- [Exercise brief]: The answer must consist of every line in the data that contains "agent".

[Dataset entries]
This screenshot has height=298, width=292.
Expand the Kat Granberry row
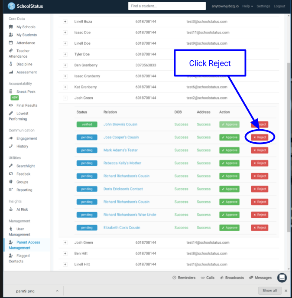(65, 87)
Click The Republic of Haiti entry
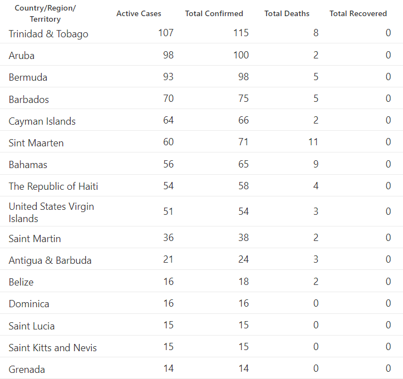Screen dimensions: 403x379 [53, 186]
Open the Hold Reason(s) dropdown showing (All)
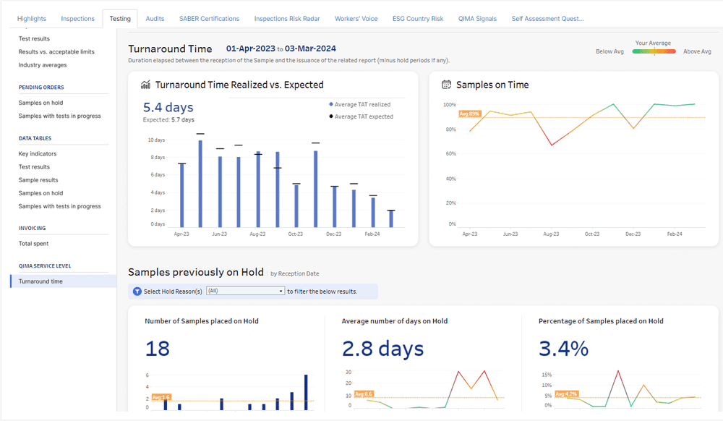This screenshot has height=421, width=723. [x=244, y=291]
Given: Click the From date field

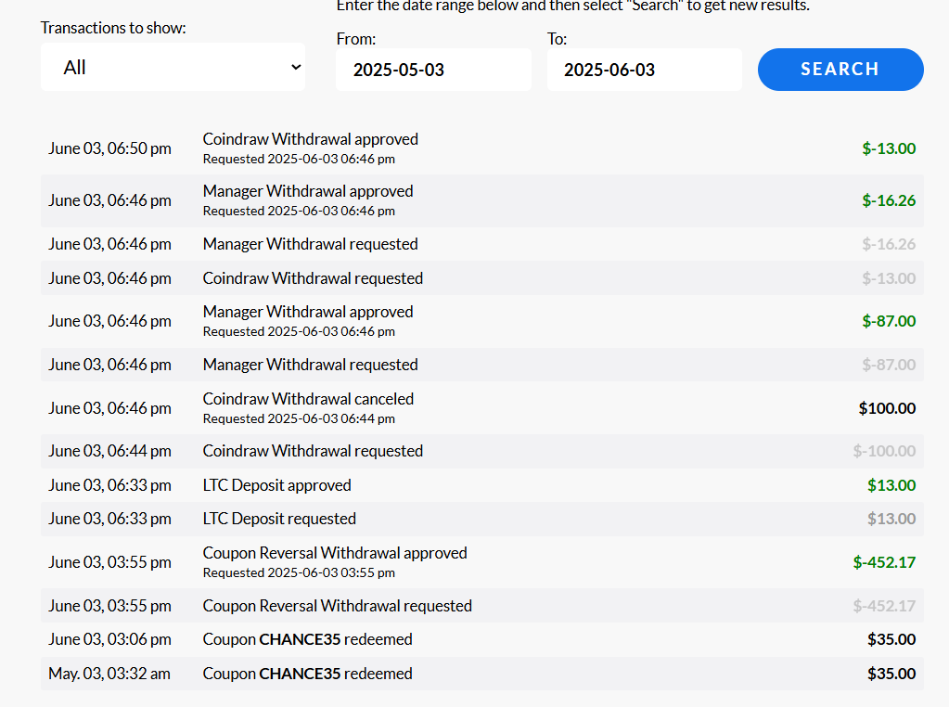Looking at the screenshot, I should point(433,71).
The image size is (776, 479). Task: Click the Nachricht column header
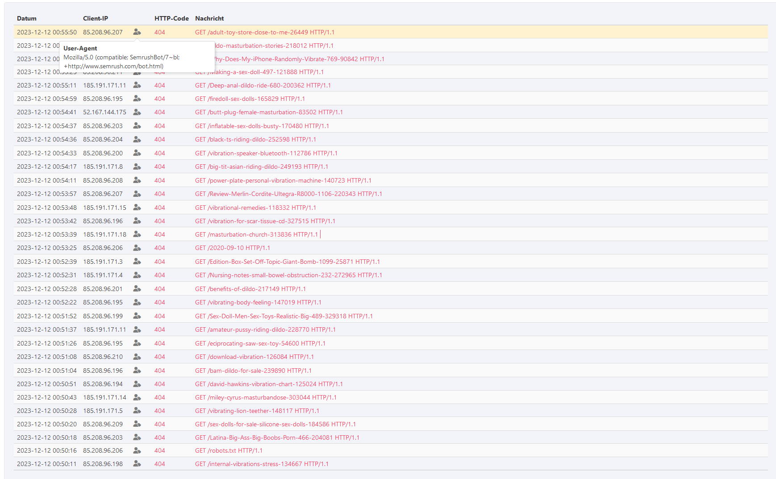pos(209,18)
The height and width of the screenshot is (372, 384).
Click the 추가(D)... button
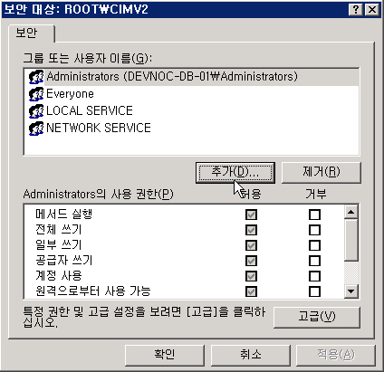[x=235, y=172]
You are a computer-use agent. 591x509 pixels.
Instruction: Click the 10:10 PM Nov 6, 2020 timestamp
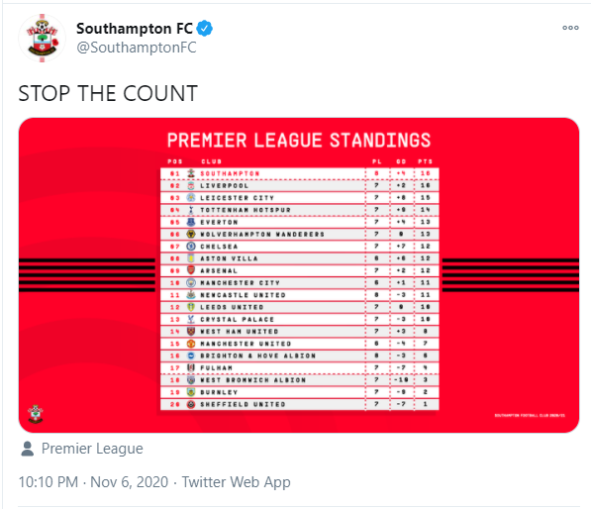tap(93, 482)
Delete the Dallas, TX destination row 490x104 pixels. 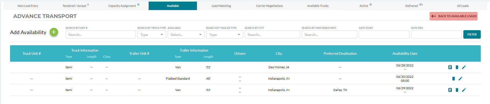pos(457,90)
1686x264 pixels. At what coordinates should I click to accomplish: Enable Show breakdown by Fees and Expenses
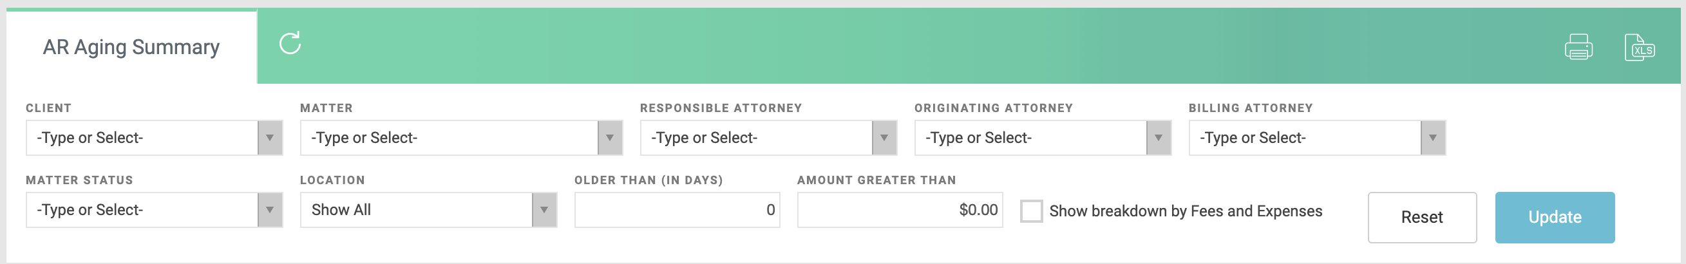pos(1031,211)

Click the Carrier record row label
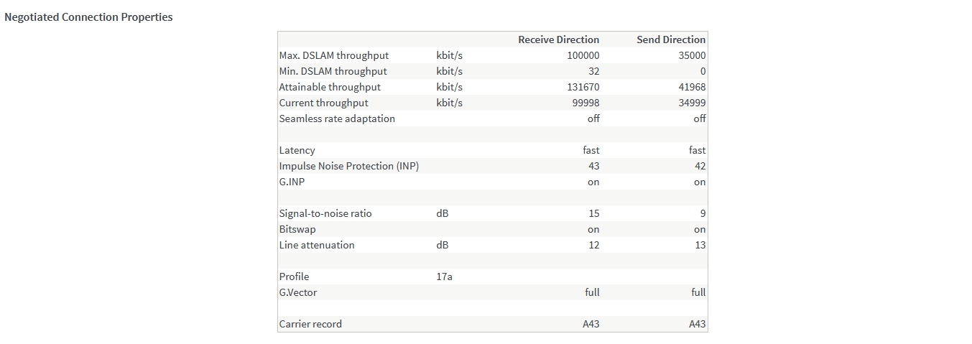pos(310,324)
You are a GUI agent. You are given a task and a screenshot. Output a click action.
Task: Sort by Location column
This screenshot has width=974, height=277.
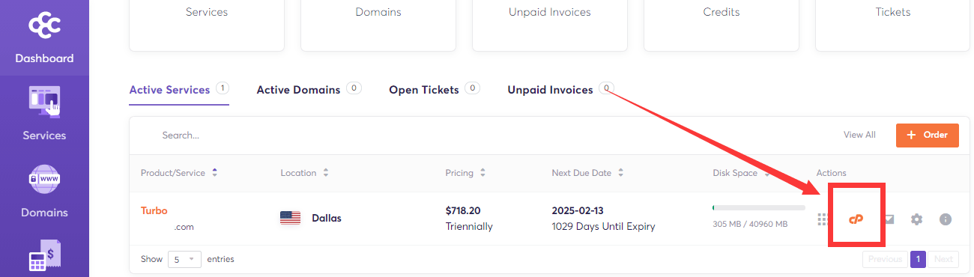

- [Answer to this exercise]:
You are a computer-use agent. 591x509 pixels.
You are a GUI agent. You are given a task and a screenshot. Output a click action.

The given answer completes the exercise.